No BSWAP r16 exists. Why? in 32 bit mode, it was not needed, because you could simply use

XCHG r/m8, r8

with, say, cl and ch (to swap the endianness of cx).

In 64 bit mode, you can thus only the endianness of a 16 bit value for the "old" registers ax, cx, dx, bx using one instruction. If you want to swap the 16 bit part of one of the "new" registers, you add least have to do a 32 bit (logical) right shift (SHL) after a BSWAP r32 (EDIT: jstarks pointed out that you could also use ROL r/m16, 8 to do this in one instruction on x86-64). By the way: this solution has a pitfall over BSWAP: BSWAP preserves the flags register, while SHL does not.

jstarks · 2025-07-14T15:17:02 1752506222

What about ROL r/m16, 8?

aleph_minus_one · 2025-07-14T15:31:09 1752507069

This would indeed work (and is likely the better solution), but in opposite to BSWAP and XCHG, it also changes flags.

hollowonepl · 2025-07-23T13:55:32 1753278932

In the meantime I also read somewhere that this feature is only available in the long mode

kruador · 2025-07-01T12:21:14 1751372474

No, SDRAM means Synchronous DRAM, where the data is clocked out of the DRAM chips instead of just appearing on the bus some time after the Column Address Strobe is asserted. Clocking it means that the data doesn't appear before the CPU (or other bus master) is ready to receive it, and that it doesn't disappear before the CPU has read it.

Static RAM (SRAM) is a circuit that retains its data as long as the power is supplied to it. Dynamic RAM (DRAM) must be refreshed frequently. It's basically a large array of tiny capacitors which leak their stored charge through imperfect transistor switches, so a charged capacitor must be regularly recharged.
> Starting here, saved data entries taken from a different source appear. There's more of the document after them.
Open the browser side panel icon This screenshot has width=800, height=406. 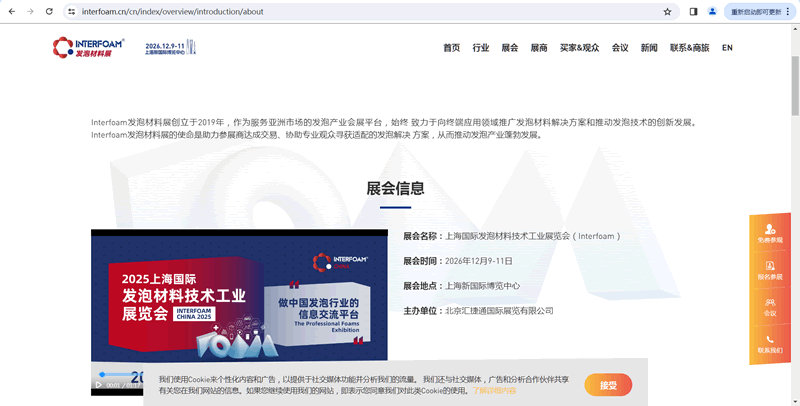point(693,12)
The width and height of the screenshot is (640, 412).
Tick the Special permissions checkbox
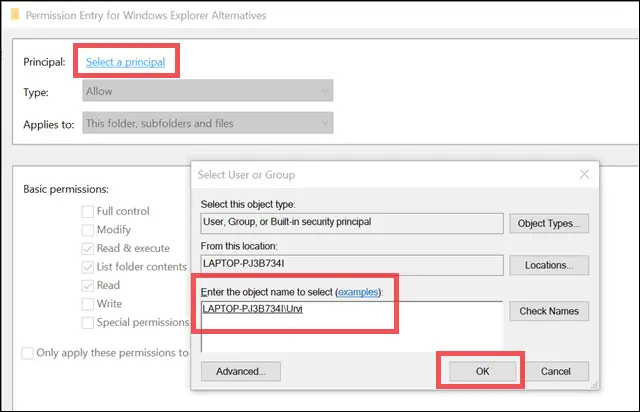click(x=88, y=322)
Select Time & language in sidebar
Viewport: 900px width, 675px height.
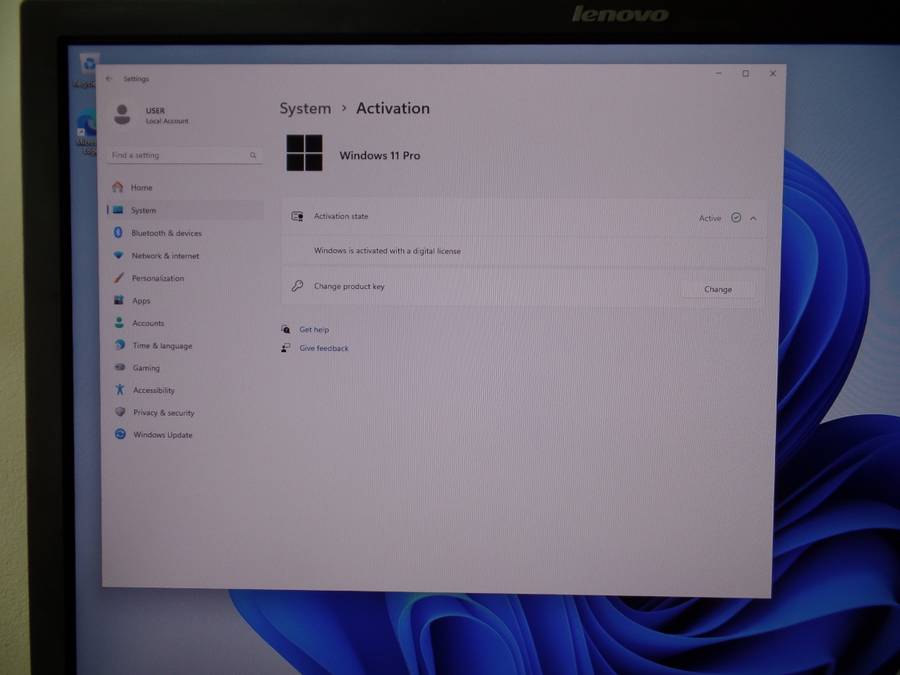pos(162,346)
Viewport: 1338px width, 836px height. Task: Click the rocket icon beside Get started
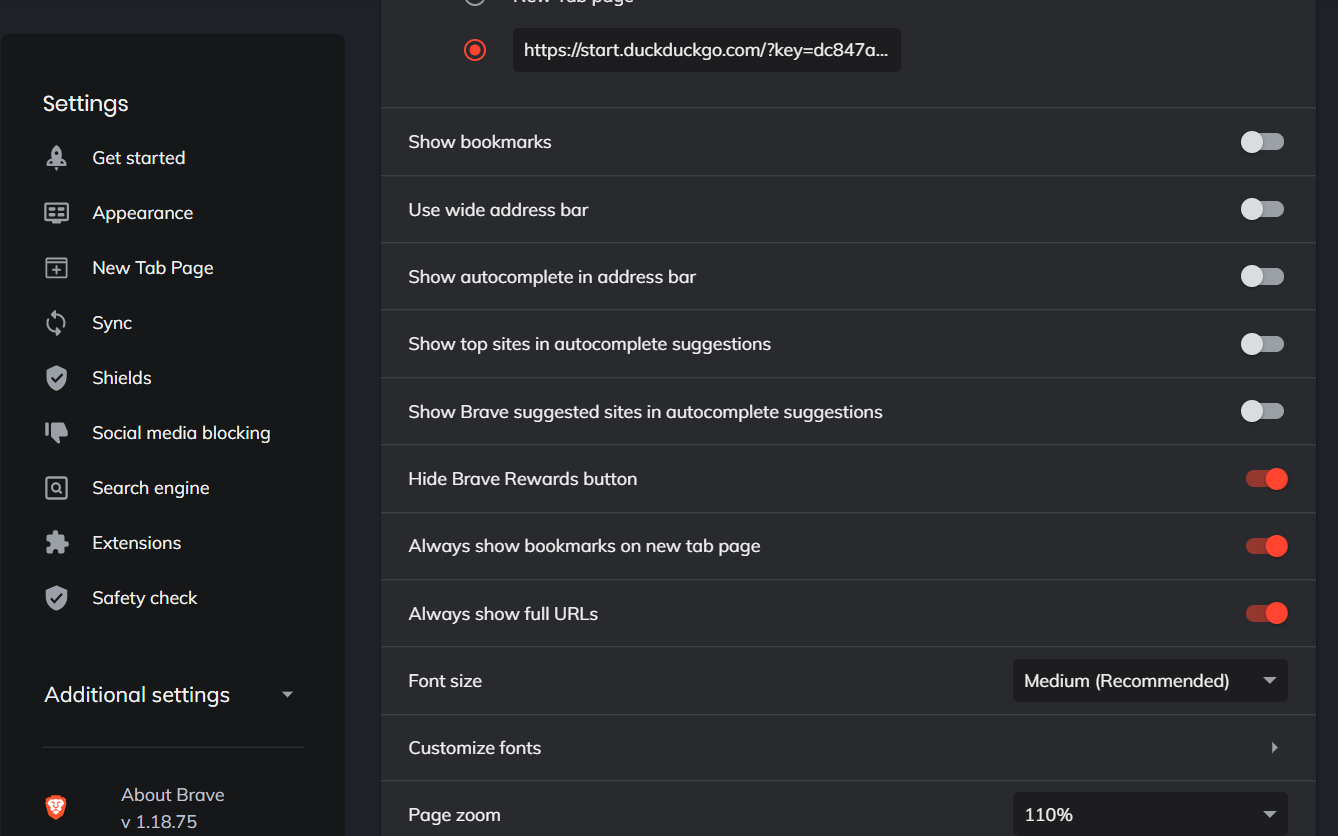coord(57,158)
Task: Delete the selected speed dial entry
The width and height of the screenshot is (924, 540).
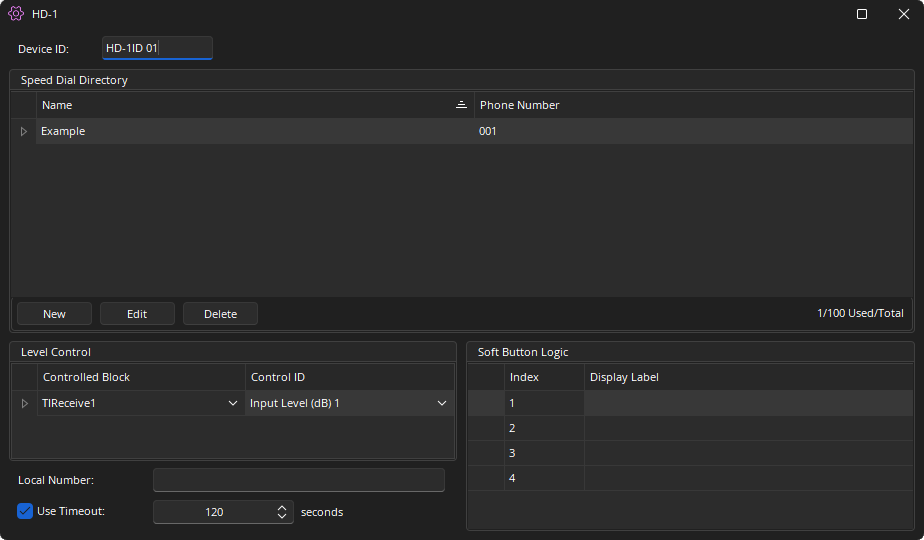Action: tap(220, 314)
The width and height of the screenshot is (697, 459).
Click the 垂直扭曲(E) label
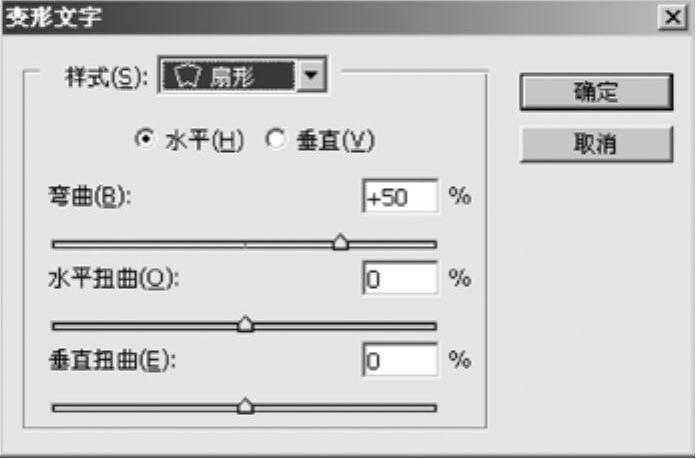pyautogui.click(x=112, y=360)
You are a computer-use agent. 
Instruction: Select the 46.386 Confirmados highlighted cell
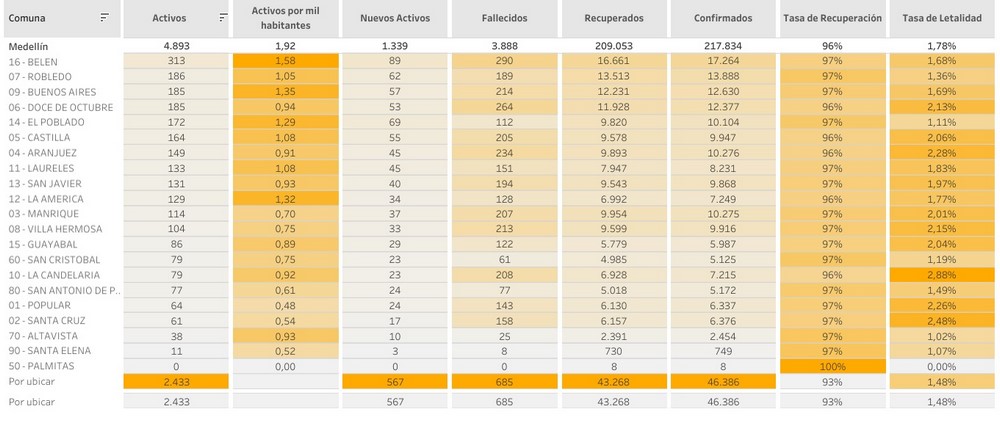pyautogui.click(x=722, y=381)
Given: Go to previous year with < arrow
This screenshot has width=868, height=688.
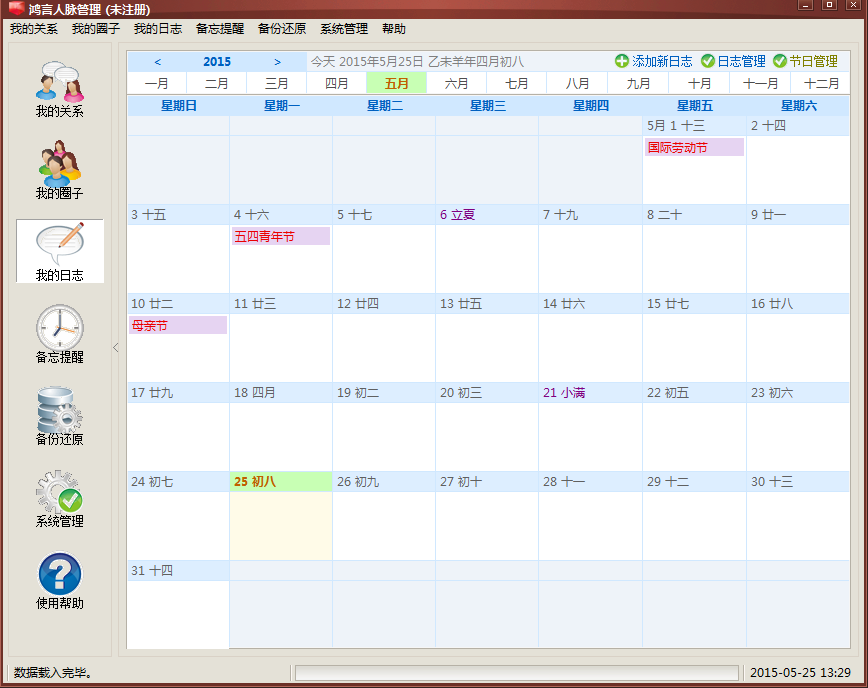Looking at the screenshot, I should pyautogui.click(x=157, y=62).
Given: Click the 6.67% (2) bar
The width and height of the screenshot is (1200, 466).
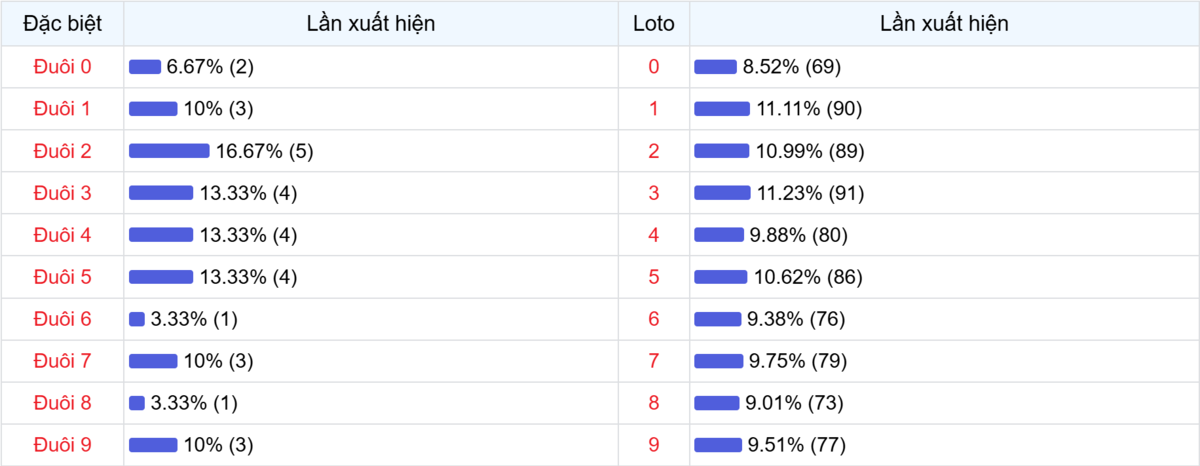Looking at the screenshot, I should click(145, 67).
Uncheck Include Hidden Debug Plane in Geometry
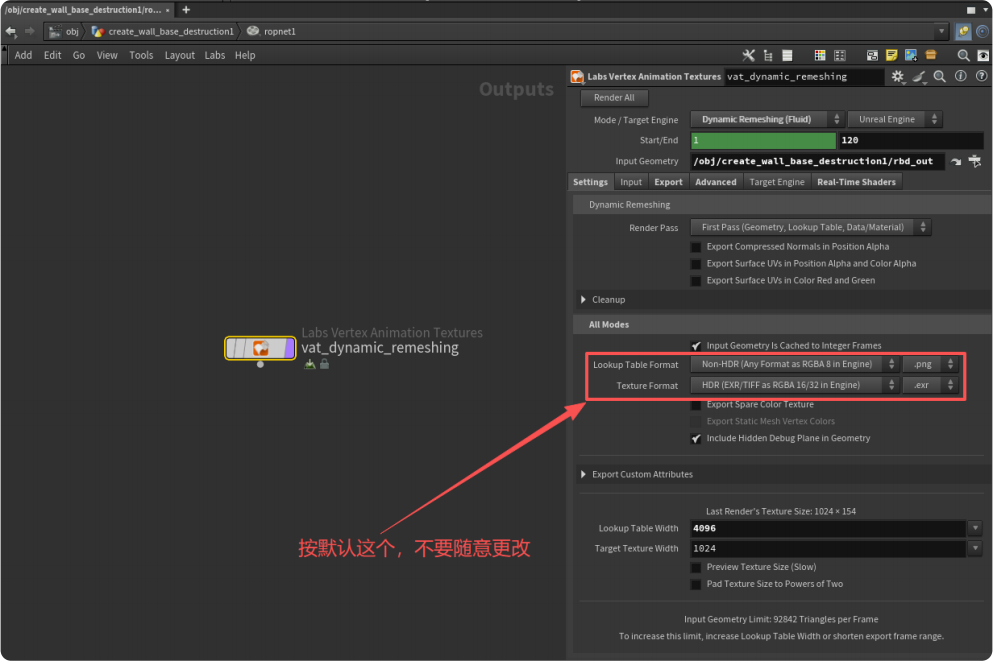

You would think that you would need to read the bit and rewrite its value in a second cycle, but it turns out that reading the value is itself a destructive operation and requires the chip to internally recharge the capacitors.

Further, the chip is organised in rows and columns - generally there are the same number of Sense Amplifiers as columns, with a whole row of cells discharging into their corresponding Sense Amplifiers on each read cycle, the Sense Amplifiers then being used to recharge that row of cells. The column signals select which Sense Amplifier is connected to the output. So you don't need to read every row and column of a chip, just some column on every row. The Sense Amplifier is a circuit that takes the very tiny charge from the cell transistor and brings it up to a stable signal voltage for the output.

So why use DRAM at all if it has this need to be constantly refreshed? Because the Static RAM circuit requires 4-6 transistors per cell, while DRAM only requires 1. You get close to 4-6 times as much storage from the same number of transistors.